New, damaged or lost devices
How do I log in if I leave my device at home?
Contact the ITS Service Desk to be issued a bypass code that you can use to authenticate. You will need to confirm your identity before a bypass code can be issued.
If you have temporarily misplaced your MFA device or left it at home, you can use the provided bypass code and then resume using your regular MFA device when possible.
What do I do if I’ve lost my phone or MFA-enabled device?
- Contact the ITS Service Desk to be issued a bypass code.
- Visit the MFA portal.
- Sign in and select the option to enter code for MFA.
- Remove the lost device.
- Choose the option to add a new device.
- You will need to confirm your identity before a bypass code will be issued.
How do I change my default device for Duo?

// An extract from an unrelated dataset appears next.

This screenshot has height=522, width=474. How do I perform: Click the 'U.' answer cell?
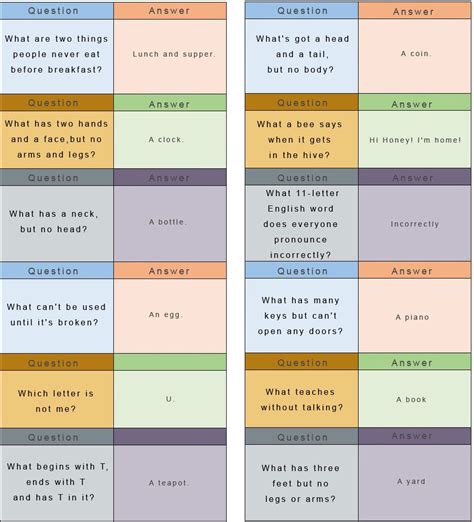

To add, remove, or change devices that you use as your second factors, please visit the Device Management Portal.
Can I use MFA when travelling overseas?
Yes. If you are travelling overseas for work, we suggest you submit an IT request (staff login required) for advice to help you prepare.
Problems logging in
I'm not receiving push notifications from Duo. How do I fix this?

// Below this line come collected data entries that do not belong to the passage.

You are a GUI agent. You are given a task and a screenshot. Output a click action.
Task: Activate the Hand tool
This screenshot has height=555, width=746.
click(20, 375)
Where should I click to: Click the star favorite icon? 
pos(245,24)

Rebooting your device will usually address the issue. If you have iOS content restrictions (such as parental controls) enabled, this may interfere with Duo push notifications. See Duo's instructions for advice on how to avoid this.
If you are still experiencing issues, contact the ITS Service Desk for advice.
What do I do if my MFA token code isn't working?
Please contact the ITS Service Desk for assistance.
What do I do if I've clicked 'Remember me', but I'm still asked to log in?
The ‘Remember me’ option works by storing a cookie in your web browser. Therefore, this option will only work for the browser you selected it on. If you are using a different device, browser or incognito mode to where you selected ‘Remember me’, you will be prompted again.
You may be required to use MFA more frequently for some applications which have sensitive or protected information (such as our payroll system), as they require a higher level of protection.
What do I do if I can't see the option to enter a code for MFA?
It's likely you have selected the option to automatically send a push notification to your device when you log in.
On the MFA prompt, click 'Cancel' and select the 'Enter a passcode' option.
If you prefer to always use a particular authentication method, you can select that in your device settings on the MFA portal.